A pesar de que era un auténtico creyente, la dialéctica del pensamiento de Ibn Rushd era crítica con la ruin condición del tirano pues engendraban sociedades corruptas e indiferentes. Heredero de la corriente de los falásifa islámicos continuadores de la sabiduría helénica, Ibn Rushd consideraba, como Aristóteles, que el hombre es un zóon politikon que ha sido creado para saber y que se perfecciona por el saber. Sólo el más alto saber proporciona la felicidad, fuente que armonizaba con la tradición revelada de las religiones del Libro, en contra de lo que pensaban los intolerantes ulemas y alfaquíes que terminaron persiguiéndole. Su dialéctica revolucionaria abogaba por la necesidad de cohesión de una estructura social bien diferente a la de la sociedad musulmana representada por la monarquía almohade-bereber del siglo XII, tan retrógrada, quietista e ineficaz que fue aplastada en las Navas de Tolosa tan sólo catorce años después de su muerte.

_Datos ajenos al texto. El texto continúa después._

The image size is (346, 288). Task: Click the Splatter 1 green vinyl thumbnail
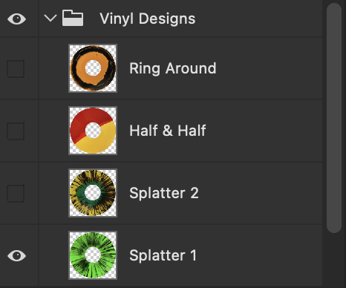point(93,255)
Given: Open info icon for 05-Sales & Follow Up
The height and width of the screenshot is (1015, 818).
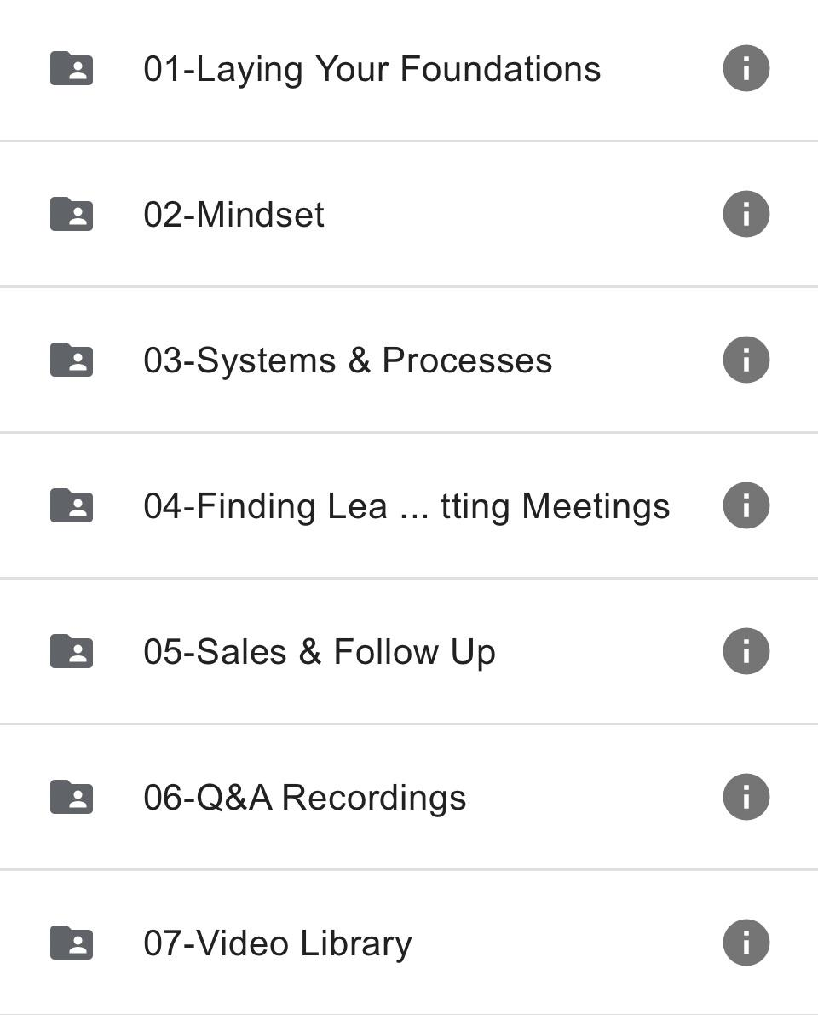Looking at the screenshot, I should [746, 650].
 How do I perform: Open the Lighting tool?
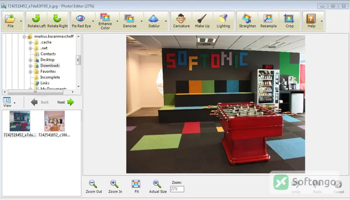tap(223, 21)
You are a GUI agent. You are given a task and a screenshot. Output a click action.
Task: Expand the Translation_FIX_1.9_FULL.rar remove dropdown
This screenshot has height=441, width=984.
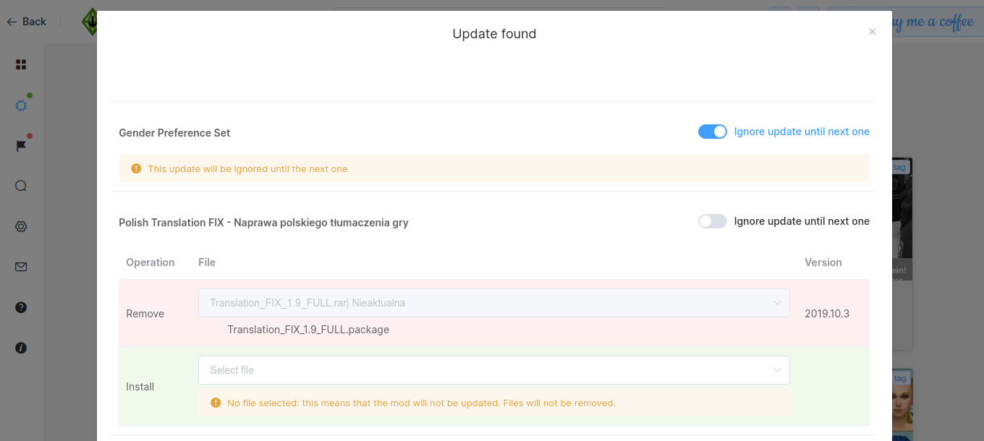click(x=493, y=303)
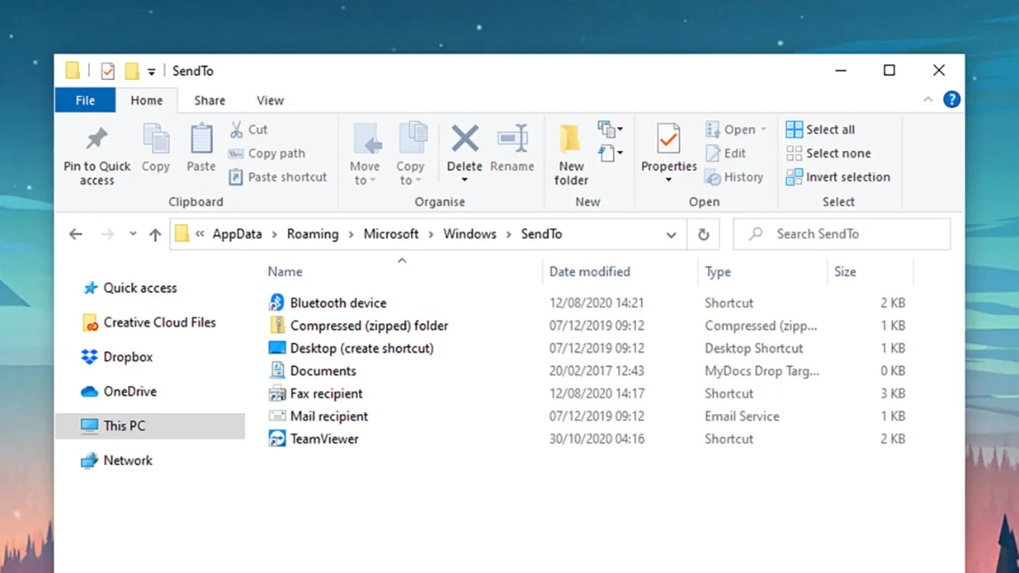Switch to the View tab
Viewport: 1019px width, 573px height.
tap(270, 101)
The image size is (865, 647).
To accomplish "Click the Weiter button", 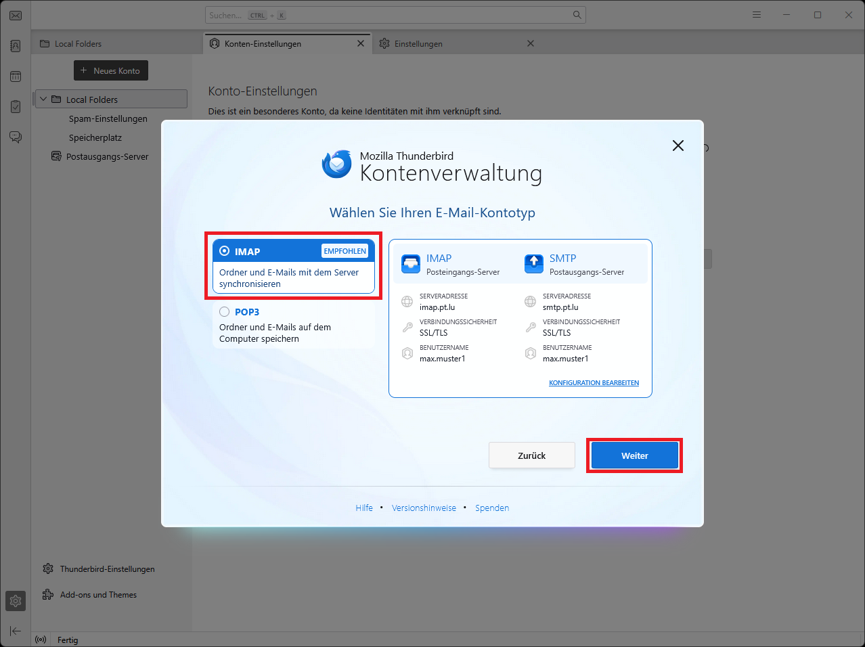I will pos(634,455).

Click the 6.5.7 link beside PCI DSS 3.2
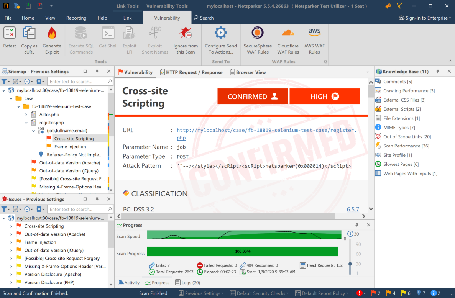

Por eso, Ibn Rushd, mudado en Averroes, sólo pudo entenderse en la Europa cristiana bajomedieval, con el nacimiento de las primeras universidades, al alba de una incipiente burguesía, con las primeras luces del espíritu laico que culminaría con el Renacimiento. La llegada de sus escritos a París a principios del siglo XIII renovó el pensamiento de escolásticos como Alberto Magno, Duns Scoto y Tomás de Aquino, que le consideraban El Comentador por antonomasia de Aristóteles, el máximo interprete medieval de la herencia del pensamiento clásico elogiado por Dante en su Infierno, poderoso símbolo del racionalismo y de la libertad de pensamiento frente a la mística y la fe ciega. Aunque la novedad y audacia de sus ideas armonizaba la verdad revelada con la verdad de la razón, los adictos de la tradición, islámica o cristiana, lanzaron contra él el dardo envenenado de la intolerancia.